What Are Ghost Particles? These Mysterious Space Fragments Could Be The Key To Understanding Our Universe
After years of research, astronomers have made a huge scientific discovery that could change the way they study the galaxy. Researchers confirmed the achievement on Thursday, July 12, in the journal Science, stating that astronomers have detected a ghost particle that has solved a century-old mystery. What exactly is a "ghost particle?" It might sound like something spooky and otherworldly, but (unfortunately) this is not confirmation that ghosts exist. Instead, it's a revelation about the galaxy.
Ghost particles are also known as "neutrinos." According to Space.com, "Neutrinos are nearly massless subatomic particles that have no electric charge and therefore interact rarely with their surroundings. Indeed, trillions of these 'ghost particles' stream through your body unnoticed and unhindered every second." Although they're all around, they are incredibly difficult to detect, and scientists have been struggling to do so for a very long time.
Why are ghost particles important? While most neutrinos come from the sun, a small percentage have extremely high energies, and were rocketed into our planet from very, very deep space out of a huge black hole. Because neutrinos are nearly impossible to detect, astronomers have not been able to find one to trace it back to where it came from — until now.
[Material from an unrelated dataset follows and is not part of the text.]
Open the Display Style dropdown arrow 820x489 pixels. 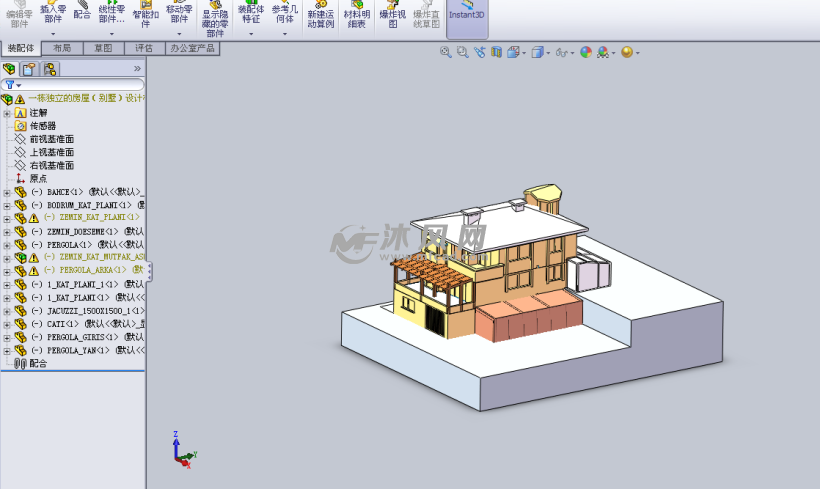click(x=548, y=53)
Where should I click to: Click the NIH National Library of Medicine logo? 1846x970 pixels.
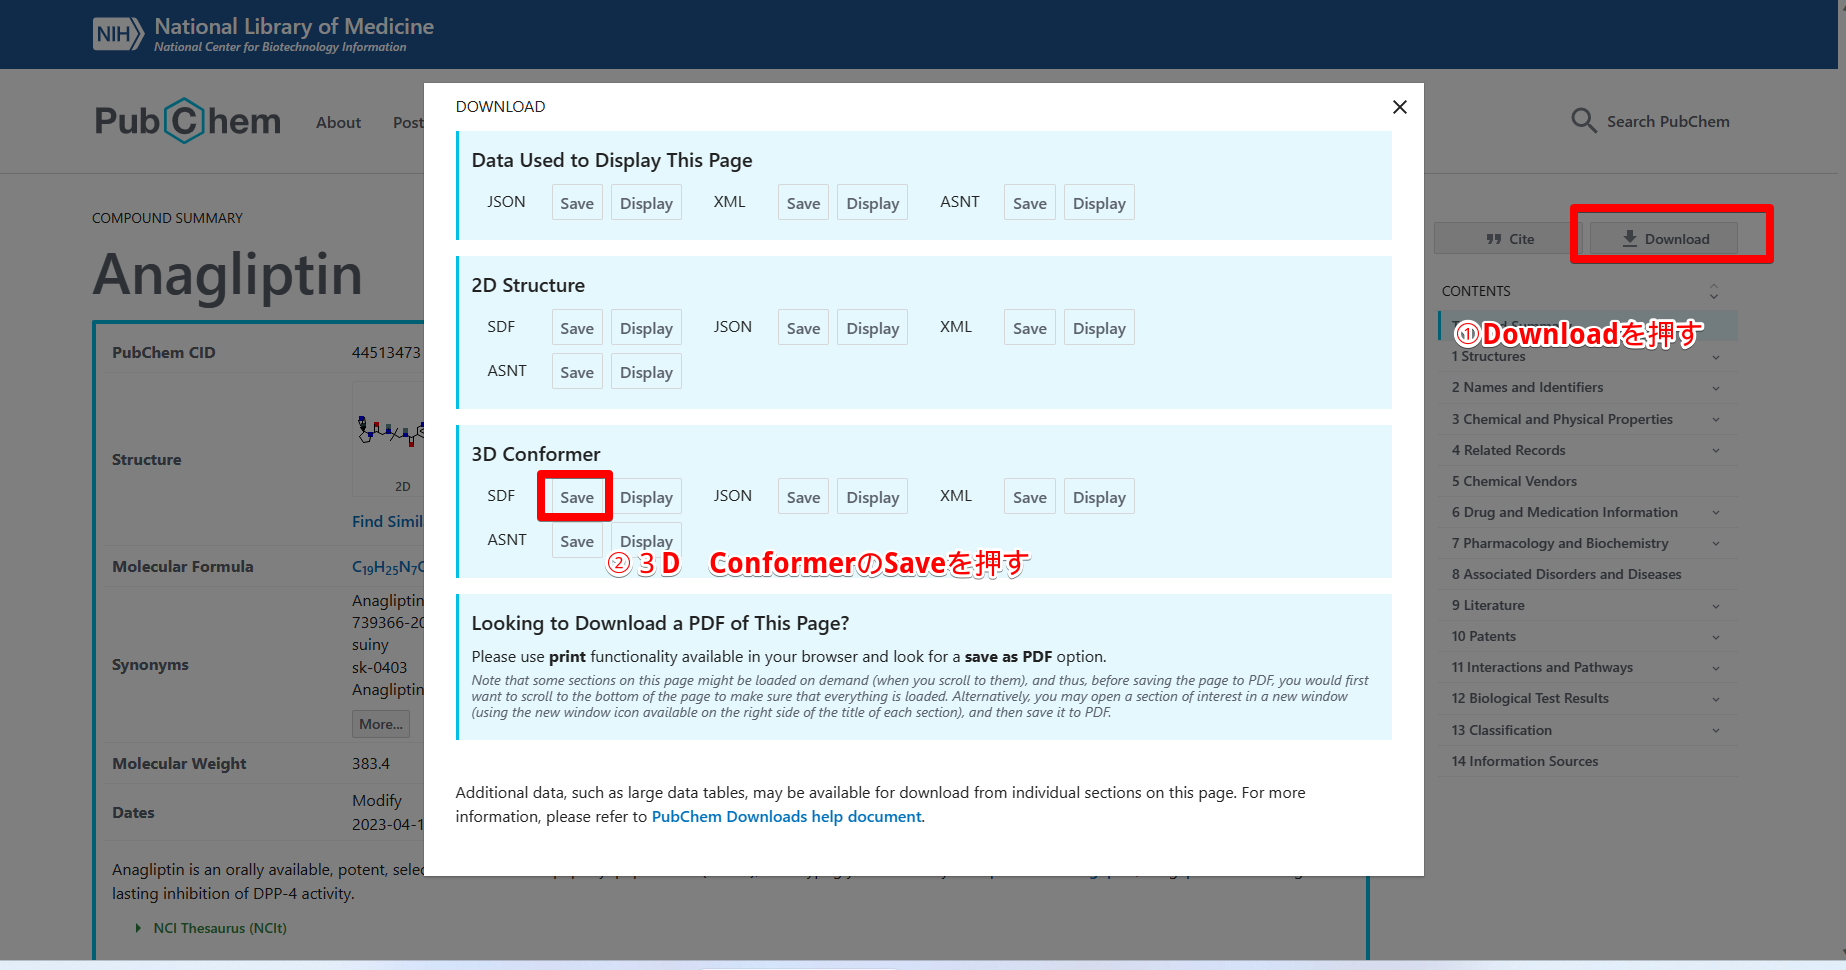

It was discovered by the IceCube Neutrino Observatory at the South Pole, using more than five thousand sensors buried more than a mile beneath the ice. These sensors detected one single ghostly neutrino as it interacted with an atom, and then scientists were able to trace the particle back to where it came from, which was an entirely other galaxy — a "distant blazar, a huge elliptical galaxy with a fast-spinning supermassive black hole at its heart."
This is the first time scientists have found something like this, and the discovery allows them to learn so much more about the universe and light. The Washington Post explains exactly how important this discovery really is, saying, "This is physics at its most mind-boggling and extreme. Researchers compared the breakthrough to the 2017 detection of ripples in space time caused by colliding dead stars, which added gravitational waves to scientists’ toolbox for observing the cosmos."
Neutrinos are important because they convey information across time and space. They travel through the universe and cannot be harmed or lost, and scientists call them "messengers." Heidi Schellman, a particle physicist at Oregon State University and computing coordinator for a different neutrino detection project, the Deep Underground Neutrino Experiment, who was not involved in the research, told The Washington Post, "They're very clean, they have simple interactions, and that means every single neutrino interaction tells you something."
In other words, ghost particles will reveal important and otherwise unknown information about the galaxy to those that study them. The only thing is, you need to be able to detect them in order to find out this information. Now that scientists have done it once, hopefully they'll be able to do it again. Schellman says that pairing neutrino detections with light observations could answer long unanswered questions about things like "distant cataclysms, test theories about the composition of the universe, and refine their understanding of the fundamental rules of physics."
Not only were astronomers able to trace the neutrino back to where it came from, they also answered an unsolved mystery: the source of cosmic rays. As Space.com says, "Cosmic neutrinos go hand in hand with cosmic rays, highly energetic charged particles that slam into our planet continuously." Detecting the neutrino allowed scientists to realize that blazars are "accelerators of at least some of the fastest-moving cosmic rays as well." This has been something astronomers have been wondering about since 1912.
Considering the fact that the detection of one neutrino could answer a mystery like that one, we can only imagine what detection of more of them could reveal about the universe. It's a pretty wild thought. As astroparticle physicist and IceCube spokesman Darren Grant said, "It's a brand new vision on what's happening in the universe." That's very exciting indeed.